Caso Lucas González: perpetua para Issasi, López y Nievas

Por Editorial Sudestada

Hace minutos se conoció la sentencia para los asesinos de Lucas. El Tribunal Oral en lo Criminal 25 determinó la cadena perpetua para los tres primeros acusados de asesinar a Lucas. “Por odio racial, premeditación y abuso de sus funciones”, se consiguió justicia en este caso de gatillo fácil aplicando penas menores a algunos y la libertad de cuatro de ellos.
El juicio llega a su fin, después de casi 4 meses de debate y más de 50 testigos, de los 14 policías acusados en el banquillo, de querer embarrar la cancha, de jugar a ser víctimas, de llorar hasta con una biblia, y de protegerse con el accionar uniformado, de los idas y vueltas, testimonios, y el silencio cómplice hasta que uno se quebró y destapó la olla para re-confirmar el encubrimiento.
Hoy llega un poco de Justicia a la familia de Lucas, a lxs amigxs, y a un pueblo que semejante atrocidad no le pasa por el costado. Pero Lucas no está. Ese pibe que soñaba con jugar al fútbol con estadios llenos, con goles que marquen historia, ya no puede seguir soñando. Porque un día salió a pasear con sus amigos y se encontró con el terror de la policía, que se cree tan impune que decide quién vive y quién muere. Y así lo fusilaron, para luego plantarle un arma y poner sobre la mesa el manual de siempre: la víctima como delincuente. Esa es la maldita policía, la que pocas veces después de los crímenes que ejecuta, se encuentra en el banquillo como en este caso. Estos son los policías que le arrebataron la vida a Lucas.
Basta de asesinos a sueldo con chapa y uniforme. Basta de que nuestros pibxs se conviertan en banderas y mártires. Los queremos libres, jugando, soñando, y viviendo.
Justicia para Lucas, y que se siga investigando, porque la policía es un entramado mucho más peligroso del que se ve acá.

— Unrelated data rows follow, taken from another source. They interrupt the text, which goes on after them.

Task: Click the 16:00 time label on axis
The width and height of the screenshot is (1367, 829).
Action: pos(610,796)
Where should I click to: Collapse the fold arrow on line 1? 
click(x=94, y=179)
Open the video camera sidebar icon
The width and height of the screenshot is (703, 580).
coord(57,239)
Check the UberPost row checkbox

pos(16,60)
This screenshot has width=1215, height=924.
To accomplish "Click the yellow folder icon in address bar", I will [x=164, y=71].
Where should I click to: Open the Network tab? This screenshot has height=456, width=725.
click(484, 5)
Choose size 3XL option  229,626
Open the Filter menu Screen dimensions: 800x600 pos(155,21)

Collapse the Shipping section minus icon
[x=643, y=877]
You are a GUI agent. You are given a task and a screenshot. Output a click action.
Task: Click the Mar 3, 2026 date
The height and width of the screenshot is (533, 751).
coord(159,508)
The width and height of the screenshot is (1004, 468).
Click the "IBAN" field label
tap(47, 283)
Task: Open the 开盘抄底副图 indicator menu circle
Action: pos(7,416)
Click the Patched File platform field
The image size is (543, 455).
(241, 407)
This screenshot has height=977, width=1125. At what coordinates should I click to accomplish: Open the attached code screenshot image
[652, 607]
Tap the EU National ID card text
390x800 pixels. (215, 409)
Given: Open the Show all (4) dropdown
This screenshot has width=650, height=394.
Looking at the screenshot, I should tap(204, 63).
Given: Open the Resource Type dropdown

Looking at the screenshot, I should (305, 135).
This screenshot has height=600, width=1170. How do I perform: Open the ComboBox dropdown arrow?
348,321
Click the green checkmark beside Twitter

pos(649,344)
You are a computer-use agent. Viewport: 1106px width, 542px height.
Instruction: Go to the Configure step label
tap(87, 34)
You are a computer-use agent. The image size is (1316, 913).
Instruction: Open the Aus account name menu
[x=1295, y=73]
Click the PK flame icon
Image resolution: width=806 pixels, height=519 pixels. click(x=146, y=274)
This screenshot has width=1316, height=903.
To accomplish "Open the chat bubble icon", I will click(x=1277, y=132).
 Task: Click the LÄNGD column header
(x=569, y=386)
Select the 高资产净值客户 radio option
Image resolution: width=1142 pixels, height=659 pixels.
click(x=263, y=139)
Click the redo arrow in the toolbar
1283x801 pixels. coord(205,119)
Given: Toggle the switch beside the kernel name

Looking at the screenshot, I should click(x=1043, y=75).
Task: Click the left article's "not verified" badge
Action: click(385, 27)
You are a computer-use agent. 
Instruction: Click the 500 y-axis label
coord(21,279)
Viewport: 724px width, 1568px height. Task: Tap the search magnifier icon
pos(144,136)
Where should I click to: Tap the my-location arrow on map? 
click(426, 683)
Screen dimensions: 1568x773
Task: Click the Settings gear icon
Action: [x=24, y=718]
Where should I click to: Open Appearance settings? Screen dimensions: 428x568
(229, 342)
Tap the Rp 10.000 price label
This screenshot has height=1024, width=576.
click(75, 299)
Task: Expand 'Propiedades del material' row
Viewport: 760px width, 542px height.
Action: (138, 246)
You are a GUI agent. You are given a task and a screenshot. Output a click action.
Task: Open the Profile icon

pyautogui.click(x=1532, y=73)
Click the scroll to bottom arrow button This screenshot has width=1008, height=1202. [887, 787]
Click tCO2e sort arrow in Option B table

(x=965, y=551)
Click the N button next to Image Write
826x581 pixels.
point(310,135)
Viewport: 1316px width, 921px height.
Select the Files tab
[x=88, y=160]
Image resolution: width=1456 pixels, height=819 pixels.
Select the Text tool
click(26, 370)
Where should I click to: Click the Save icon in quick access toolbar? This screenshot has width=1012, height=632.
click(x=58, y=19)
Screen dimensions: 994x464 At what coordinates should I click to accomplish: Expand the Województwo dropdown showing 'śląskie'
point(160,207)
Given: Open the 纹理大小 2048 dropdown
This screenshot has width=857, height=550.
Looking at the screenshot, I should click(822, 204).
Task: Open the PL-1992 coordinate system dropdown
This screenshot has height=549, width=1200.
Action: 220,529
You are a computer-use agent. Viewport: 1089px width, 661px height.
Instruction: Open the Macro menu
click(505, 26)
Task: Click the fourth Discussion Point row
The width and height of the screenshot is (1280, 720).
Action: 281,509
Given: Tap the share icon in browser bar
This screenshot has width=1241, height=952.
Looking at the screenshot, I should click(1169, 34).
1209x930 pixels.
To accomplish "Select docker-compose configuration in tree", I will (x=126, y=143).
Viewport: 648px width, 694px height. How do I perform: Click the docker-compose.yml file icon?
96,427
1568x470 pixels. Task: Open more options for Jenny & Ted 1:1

El homenaje de su papá: Lucas en la piel
La cara de Lucas, los botines, la pelota, la gorra, y el amor estampado en la espalda para el recuerdo eterno. Su papá, Héctor, y Lucas en la piel. “Es una manera de tenerlo conmigo, de sentirme más cerca de él y me cubre las espaldas”, dijo quien ya se siente protegido.
La vida de un pibe arrebatada por el terror de la maldita policía, los sueños acribillados detrás de un patrullero. Los ojos que cerraron los cobardes de uniforme aquel noviembre de 2021, y el amor que siempre le gana al odio, a la violencia, incluso a la decisión de disparar para que nada vuelva a ser igual. El amor como bandera, y que logra la eternidad de lo que pretenden aniquilar.
“Lucas eterno”, se escribe debajo de la mirada de ese pibe que nos duele, que nos lastima, en el que la impotencia y la ausencia lleva a las lágrimas profundas, a noches sin dormir, a preguntas diarias y respuestas que cortan aún más el pellejo. A esas horas que no pasan, al tiempo que se detiene, y la presencia constante pero sin la voz. El abrazo que se siente y que perdura, y una espalda que nos hace llorar pero también soñar.
Lucas presente. Lucas eterno. Lucas, su papá, y una imagen que lo dice todo.